A conversation with Christopher D. Anderson, MD, MMSC, Assistant Professor of Neurology, Harvard Medical School, Director or Acute Stroke Services at Massachusetts General Hospital, Faculty in the Center for Genomic Medicine and Associate Member at the Broad Institute.
Interviewed by Rachel Forman, MD, vascular neurology fellow, Massachusetts General Hospital.
They will be discussing the article “Genetics of Cerebral Small Vessel Disease,” published in the January 2020 issue of Stroke.
Dr. Forman: First of all, thank you for taking the time to sit down with me and discuss this important topic. How did this article come to fruition?
Dr. Anderson: This feature is part of a larger set of articles on cerebral small vessel disease (SVD) that was submitted as a group, and the genetics of SVD is a specific consideration that sheds a lot of light on the pathogenesis of the disease. I think it merited its own exploration as part of this issue.
Dr. Forman: Can you expand on the categorization of SVD into arteriosclerosis and amyloidosis?
Dr. Anderson: As it stands, these days SVD is subcategorized into amyloid-related and hypertensive or SVD-related. You can think of SVD as an arteriolar process that arises from the perforating arteries of the deep structures and is categorized by lipohyalinosis and sometimes perivascular necrosis. This is really pathologically distinct from the amyloid-related disease, which tends to be on the other side of the brain out in the cortical surface and the sub-cortical structures and is characterized by the classic apple green birefringent amyloid-related disease that results in this arteriopathy. This can co-exist often with SVD and certainly seems to be accelerated by the concurrent presence of SVD, but genetically at least, has a relatively distinct set of risk factors.
Dr. Forman: It was interesting to see how many patients with cryptogenic stroke have alpha-GAL mutations (0.5%); what do we do with this information?
Dr. Anderson: There is an increasing amount of literature on the utility of genotyping individuals with cryptogenic or even non-cryptogenic strokes looking for familial syndromes, and certainly in the setting of things like Fabry’s disease, there are distinct features that one can look for and even criteria that one can use to determine whether or not genetic testing is appropriate. I think the jury is still out on whether or not there is utility for strokes in individuals that have familial clustering, how close that familial clustering needs to be, and what form of genetic testing is appropriate (i.e., genetic panels, exome sequencing, whole genome sequencing), and how do you annotate the features of those results such that you can give meaningful data back to the patients, and how does that ultimately change the way that you manage. I think we are at the dawn of a new era to determine those salient characteristics.
Dr. Forman: How do we incorporate all of this information into clinical practice as far as ordering genetic testing?
Dr. Anderson: You always want to have a genetic counselor involved when you are considering these in a clinical environment. The presence or absence of some of these genetic variants may increase the risk, but is not deterministic in many of these conditions. The degree to which that information then informs upon the need for familial testing or testing of children of patients that are affected becomes challenging issues to dissect, and it is important to have an expert at your disposal to help navigate.

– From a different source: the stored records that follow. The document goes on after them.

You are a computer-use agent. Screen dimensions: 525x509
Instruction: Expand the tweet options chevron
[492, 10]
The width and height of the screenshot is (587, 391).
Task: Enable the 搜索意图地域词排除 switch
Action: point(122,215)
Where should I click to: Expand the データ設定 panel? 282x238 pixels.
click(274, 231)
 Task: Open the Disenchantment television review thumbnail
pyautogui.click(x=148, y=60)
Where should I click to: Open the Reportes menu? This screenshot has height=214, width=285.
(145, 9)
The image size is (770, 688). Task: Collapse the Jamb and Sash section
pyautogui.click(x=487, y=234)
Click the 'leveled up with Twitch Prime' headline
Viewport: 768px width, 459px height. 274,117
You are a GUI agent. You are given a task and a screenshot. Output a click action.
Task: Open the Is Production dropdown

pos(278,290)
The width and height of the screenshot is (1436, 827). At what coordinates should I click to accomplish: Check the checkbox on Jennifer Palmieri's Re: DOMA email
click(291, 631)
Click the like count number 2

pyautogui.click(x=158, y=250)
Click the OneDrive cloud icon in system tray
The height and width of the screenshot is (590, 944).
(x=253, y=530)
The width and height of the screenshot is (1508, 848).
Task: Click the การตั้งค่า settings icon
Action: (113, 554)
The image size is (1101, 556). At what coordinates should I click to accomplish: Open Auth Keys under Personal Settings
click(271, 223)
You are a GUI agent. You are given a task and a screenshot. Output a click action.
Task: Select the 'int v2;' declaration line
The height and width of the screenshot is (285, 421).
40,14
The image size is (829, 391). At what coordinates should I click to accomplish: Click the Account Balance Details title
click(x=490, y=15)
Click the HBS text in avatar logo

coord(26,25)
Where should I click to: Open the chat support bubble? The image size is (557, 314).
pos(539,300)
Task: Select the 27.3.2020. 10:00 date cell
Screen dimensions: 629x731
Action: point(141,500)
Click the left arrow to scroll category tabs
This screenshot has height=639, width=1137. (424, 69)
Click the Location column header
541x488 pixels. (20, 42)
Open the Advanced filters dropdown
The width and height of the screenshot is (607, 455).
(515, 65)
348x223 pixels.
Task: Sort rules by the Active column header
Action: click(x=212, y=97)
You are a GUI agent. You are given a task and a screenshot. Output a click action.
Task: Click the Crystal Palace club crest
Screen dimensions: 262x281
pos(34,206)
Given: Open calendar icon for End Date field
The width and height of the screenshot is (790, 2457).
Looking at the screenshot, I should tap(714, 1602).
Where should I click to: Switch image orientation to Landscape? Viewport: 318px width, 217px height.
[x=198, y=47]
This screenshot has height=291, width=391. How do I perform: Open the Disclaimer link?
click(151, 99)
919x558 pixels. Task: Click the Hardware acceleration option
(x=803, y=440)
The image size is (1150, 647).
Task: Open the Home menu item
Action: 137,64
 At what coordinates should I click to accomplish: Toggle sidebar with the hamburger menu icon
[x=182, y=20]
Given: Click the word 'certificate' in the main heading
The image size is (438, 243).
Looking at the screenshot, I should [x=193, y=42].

Dr. Forman: The paper mentions that CADASIL is the most common among monogenic SVD. What is the status of NOTCH3-targeted medications?
Dr. Anderson: There are therapeutic agents in pre-clinical testing, and it is not clear which or if any will ultimately make it to beneficial outcomes in the human level, but the work is ongoing and very exciting.
Dr. Forman: What is the take-home message of your paper?
Dr. Anderson: The goal for our paper was really to illustrate the number of molecular pathways that are relatively distinct, but certainly inter-related, that share in a common final pathway the genesis of SVD either through arteriolar hypertensive disease or amyloid-related disease and that the more we learn about the genetics of these conditions, the better we understand the biology that underlies them. It is hoped that by continuing to understand and dissect the genetic architecture of SVD, that new treatment targets will be elucidated that can then be targeted. This is the basis of a lot of our research that we do to understand both the established genetic risk factors for these conditions, as well as the search for new ones.
Dr. Forman: What are the next steps in the field of cerebrovascular genetics?
Dr. Anderson: The goal is to amass larger and larger populations of patients with well-characterized SVD, both episodic in the form of intracerebral hemorrhage and small vessel ischemic stroke, as well as populations with white matter hyperintensities and other radiographic features of SVD, and perform genetic testing on these populations to increase the power of discovery for variants in this field.
Dr. Forman: Thank you very much.
Disclosures: Dr. Forman works at the same institution as Dr. Anderson; however, she is not involved in this area of research.